Excerto fornecido:
____________________

É justamente esta singularidade da abordagem autobiográfica, que
valoriza a narrativa, dando sentido às experiências, colocando a pessoa do
professor como uma das centralidades do processo formativo, que a torna
fundamental, nesta investigação, uma vez que permite entender o significado
do desenvolvimento pessoal no processo profissional do trabalho docente. O
professor começa a ser pesquisador não de uma perspectiva isolada de sua
prática, mas o docente passa a ser pesquisado, colaborando diretamente com
a pesquisa, fazendo parte dela, interagindo completamente.
3.2 A Colégio e a Ilha de Itaparica: lócus da investigação
As metodologias acolhidas nesta pesquisa levaram-me a escolher o
Colégio Municipal de Vera Cruz como o lócus desta investigação. Um colégio
na comunidade de Tairu, município de Vera Cruz. Escola construída a 25
quilômetros da sede do município, no sentido de atender as demandas
educacionais das mais diversas comunidades que compõem este município,
situado na Ilha de Itaparica. A Ilha de Itaparica, por sua vez, situa-se no centro
da Baía de Todos os Santos, sendo banhada pelo Oceano Atlântico.
Mapa 1 – Baía de Todos os Santos Fonte:www.seduc.org.br
45
A Ilha de Itaparica está dividida politicamente em dois municípios: Vera
Cruz e Itaparica. Espraiando-se por 87% da área da Ilha de Itaparica, Vera
Cruz tem uma extensão de 299,734 km2 e conta com 37.567 mil habitantes,
segundo dados do IBGE (2010).
O município de Vera Cruz fica a 14 km da cidade de Salvador, cujo
acesso acontece através do Sistema Ferry Boat ou pelas lanchas que saem a
cada 30 minutos do Terminal da França, no centro da cidade de Salvador. O
Índice de Desenvolvimento da Educação – IDEB do município de Vera Cruz é
3,8. O Município nos últimos anos teve um acréscimo no IDEB significativo: de
2,5 em 2005, 2,9 em 2007, 3,0 em 2009, 3,1 em 2011. O município de Vera
Cruz foi escolhido como o lócus desta investigação por ser minha cidade e
também o lugar onde atuo como docente, desde abril do ano de 2000.
A Rede Municipal de Ensino de Vera Cruz conta, no seu quadro, com
quatrocentos e doze docentes, distribuídos, segundo o Quadro 1, a seguir.
Quadro 1 – Número de docentes do município de Vera Cruz
Situação Docente Quantidade
Efetivos 236
Contratatos 100
Em exercício de gestão ou coordenação 76
Total 412
Fonte: Secretaria Municipal de Educação de Vera Cruz (SEDUC, 2014).

____________________

Entradas sobre coordenadas-alvo:

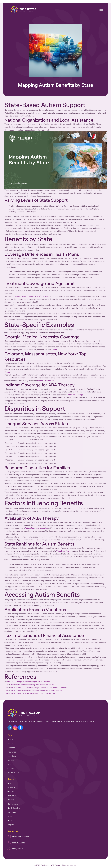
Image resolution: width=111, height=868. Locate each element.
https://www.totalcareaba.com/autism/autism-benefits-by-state (36, 690)
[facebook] (21, 728)
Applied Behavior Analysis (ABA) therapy (31, 296)
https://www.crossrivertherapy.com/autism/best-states (33, 693)
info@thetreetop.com (21, 836)
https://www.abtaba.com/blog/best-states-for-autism (32, 684)
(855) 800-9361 (18, 842)
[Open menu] (101, 9)
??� (6, 684)
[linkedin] (10, 728)
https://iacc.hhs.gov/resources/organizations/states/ (28, 682)
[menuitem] (55, 739)
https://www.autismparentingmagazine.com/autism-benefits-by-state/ (39, 687)
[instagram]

____________________

Enunciado da tarefa:
Como fica o excerto, começando em "É justamente esta" e terminando em "dela, interagindo completamente.", se trocarmos "professor" por "educador"?

Resposta escrita:
É justamente esta singularidade da abordagem autobiográfica, que
valoriza a narrativa, dando sentido às experiências, colocando a pessoa do
educador como uma das centralidades do processo formativo, que a torna
fundamental, nesta investigação, uma vez que permite entender o significado
do desenvolvimento pessoal no processo profissional do trabalho docente. O
educador começa a ser pesquisador não de uma perspectiva isolada de sua
prática, mas o docente passa a ser pesquisado, colaborando diretamente com
a pesquisa, fazendo parte dela, interagindo completamente.